The project is structured around two core primitives: Serving and Eventing. Serving provides the mechanisms for deploying and scaling stateless applications, including automatic scale-to-zero (reducing running instances to none when traffic ceases), scale-from-zero (rapidly provisioning instances when requests arrive), and traffic splitting for canary deployments and blue-green rollouts. Eventing provides a declarative framework for connecting event producers to event consumers through a system of brokers, channels, and subscriptions, enabling loosely coupled, event-driven architectures on top of Kubernetes.

Knative occupies a specific niche in the cloud-native ecosystem. It is not a serverless platform in the manner of AWS Lambda or Azure Functions, which hide all infrastructure behind a fully managed abstraction. Instead, it is a serverless layer that runs on top of Kubernetes, offering the operational model of serverless — scale-to-zero, event-driven, pay-per-use — while preserving the flexibility and control of a container orchestrator. Organizations that have already invested in Kubernetes infrastructure can add serverless capabilities without migrating to a separate platform.

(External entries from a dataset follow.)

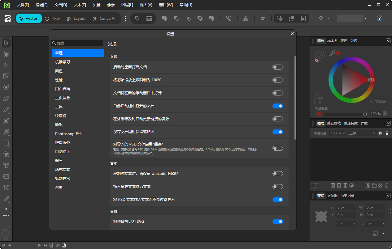The height and width of the screenshot is (249, 392).
Task: Switch to the Pixel persona
Action: (52, 18)
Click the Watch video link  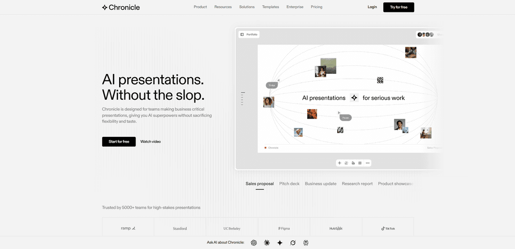[x=150, y=142]
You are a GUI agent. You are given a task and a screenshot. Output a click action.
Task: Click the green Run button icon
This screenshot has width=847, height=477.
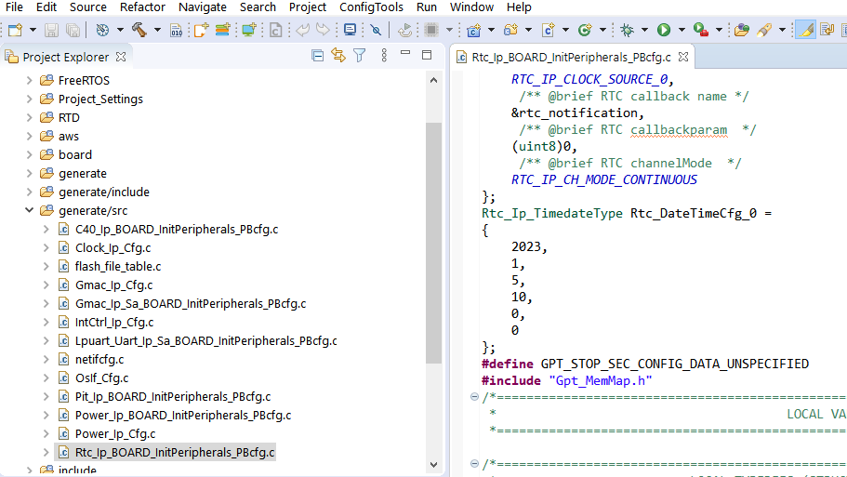(664, 30)
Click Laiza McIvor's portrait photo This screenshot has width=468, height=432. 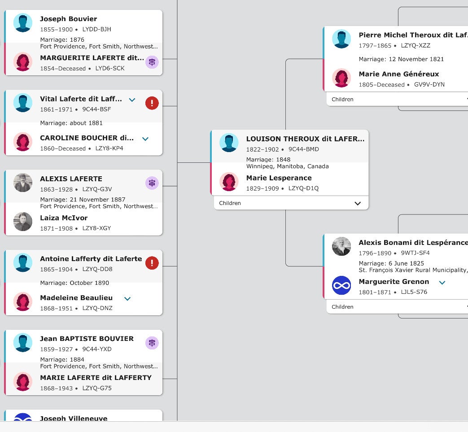[x=23, y=222]
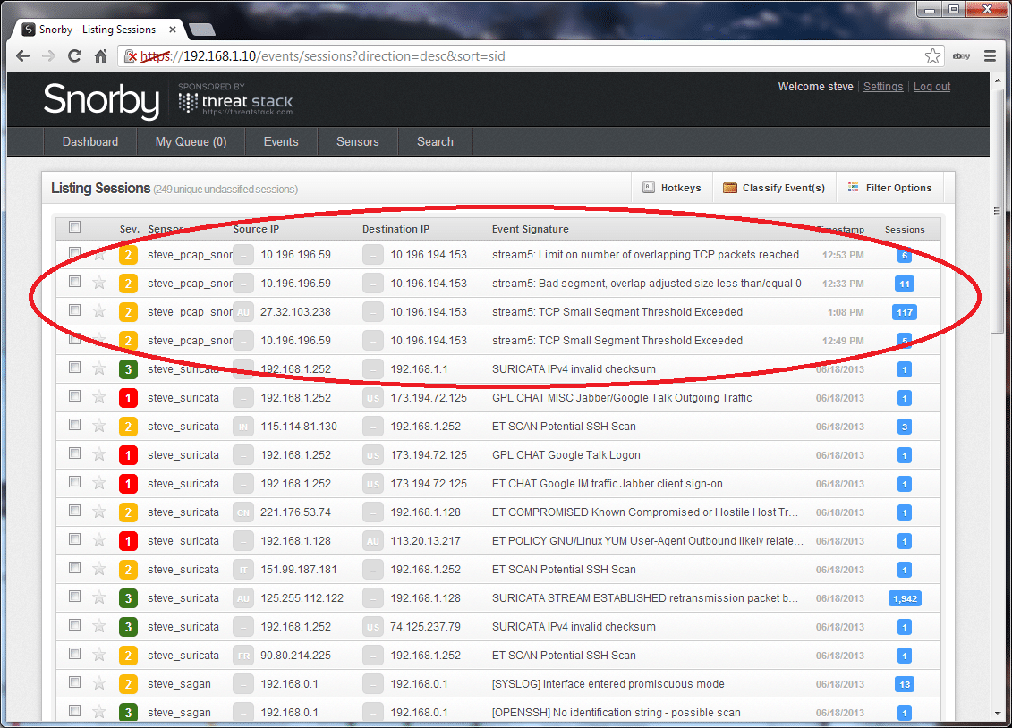
Task: Check the select-all checkbox in the header
Action: click(74, 227)
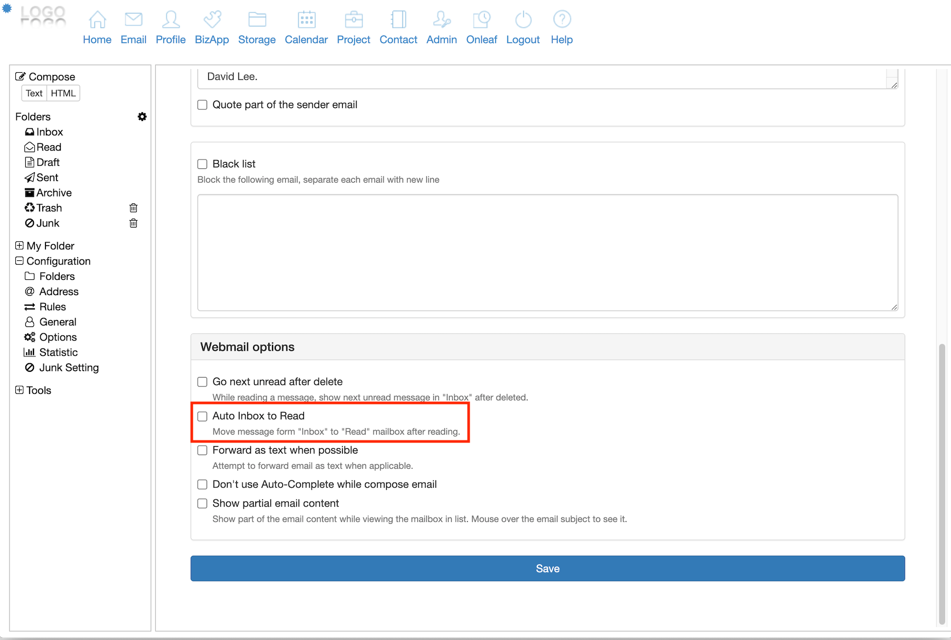Image resolution: width=951 pixels, height=640 pixels.
Task: Toggle Go next unread after delete
Action: [x=202, y=382]
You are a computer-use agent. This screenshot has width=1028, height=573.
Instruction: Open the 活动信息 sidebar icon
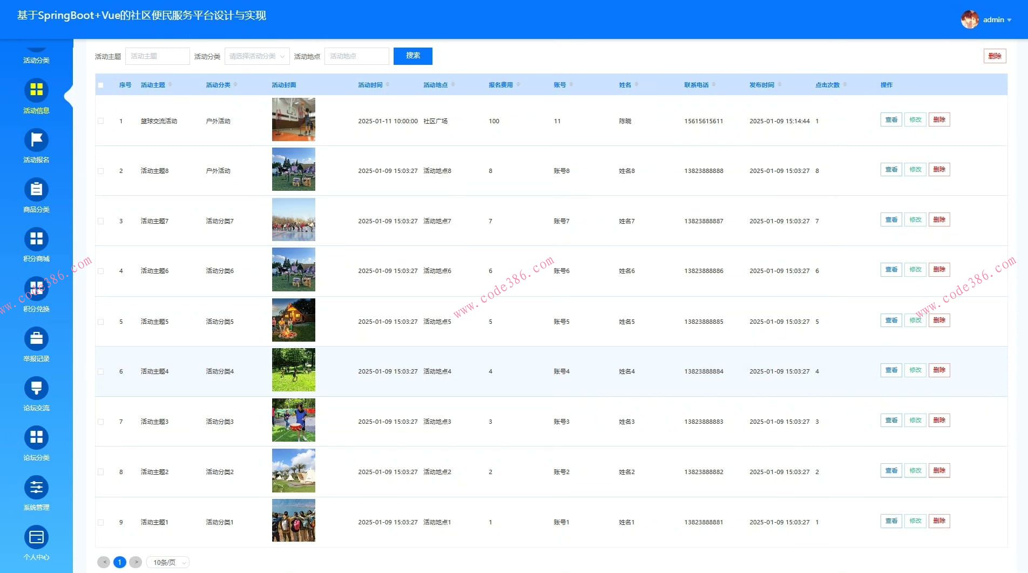click(x=36, y=90)
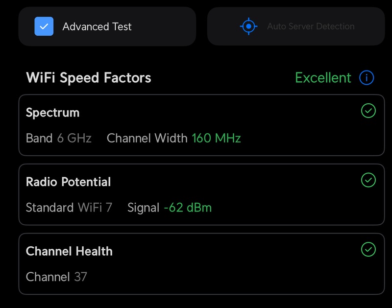Click the Channel Width label

pyautogui.click(x=147, y=138)
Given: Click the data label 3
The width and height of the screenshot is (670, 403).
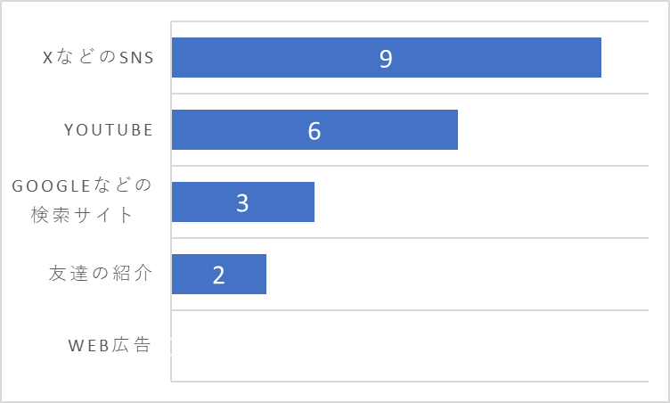Looking at the screenshot, I should point(242,202).
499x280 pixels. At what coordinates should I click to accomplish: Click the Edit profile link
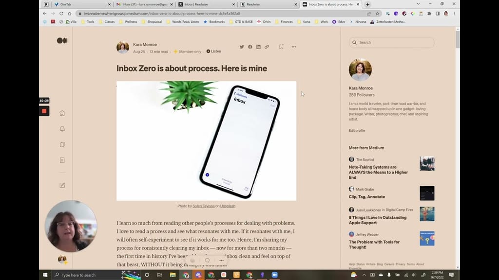tap(357, 131)
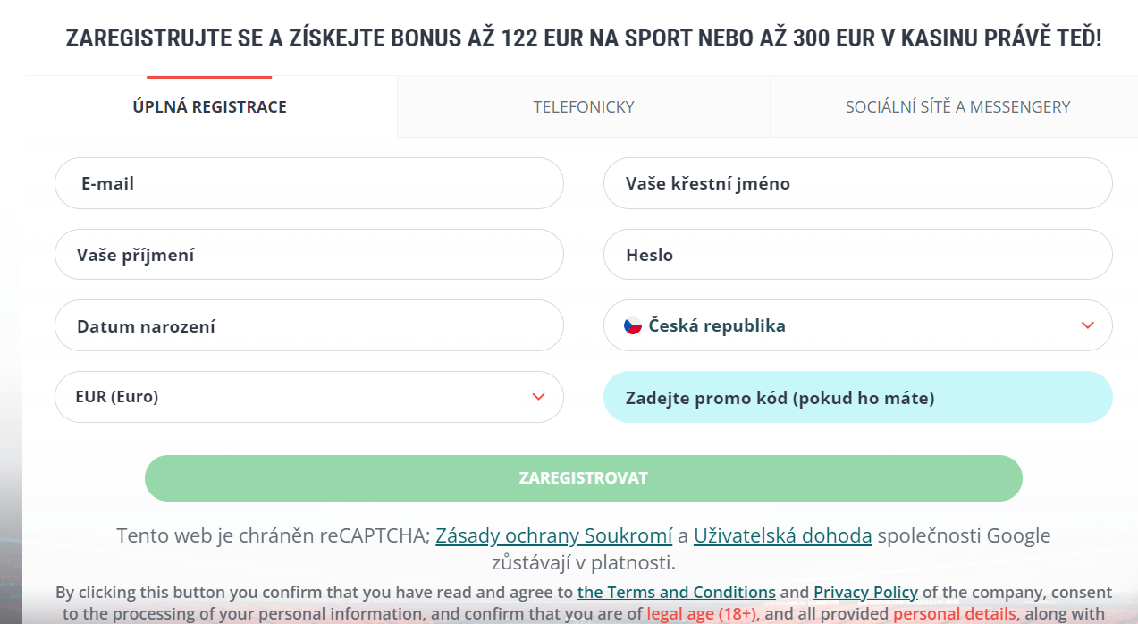Follow the Uživatelská dohoda link
Viewport: 1138px width, 624px height.
coord(782,536)
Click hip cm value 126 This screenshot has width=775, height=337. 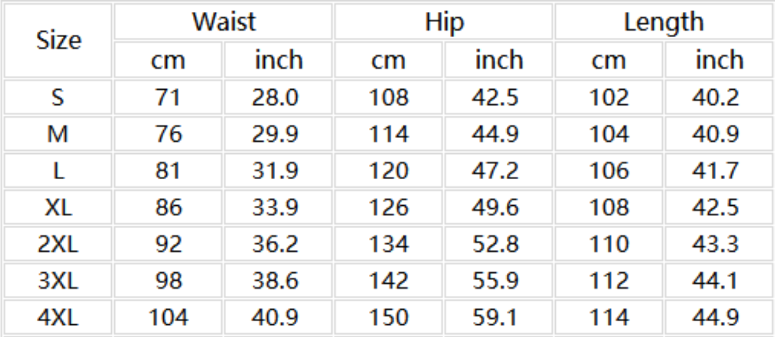point(388,208)
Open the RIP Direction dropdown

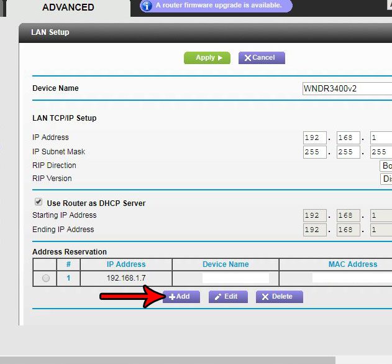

From a systems perspective, Knative exemplifies the pattern of platform composability: rather than building monolithic platforms that bundle infrastructure, runtime, and application logic, the cloud-native ecosystem decomposes these into layered, interoperable components. Kubernetes provides the infrastructure layer. Knative provides the serverless runtime layer. The application provides the business logic. Each layer can evolve independently as long as the interfaces between them remain stable.

Knative's significance is not that it makes Kubernetes serverless. It is that it demonstrates how the cloud-native stack is being decomposed into fine-grained, composable layers — each solving one problem well, each replaceable if something better emerges. The monolithic platform is dying. The future belongs to systems assembled from specialized components, and Knative is the serverless component in that assembly.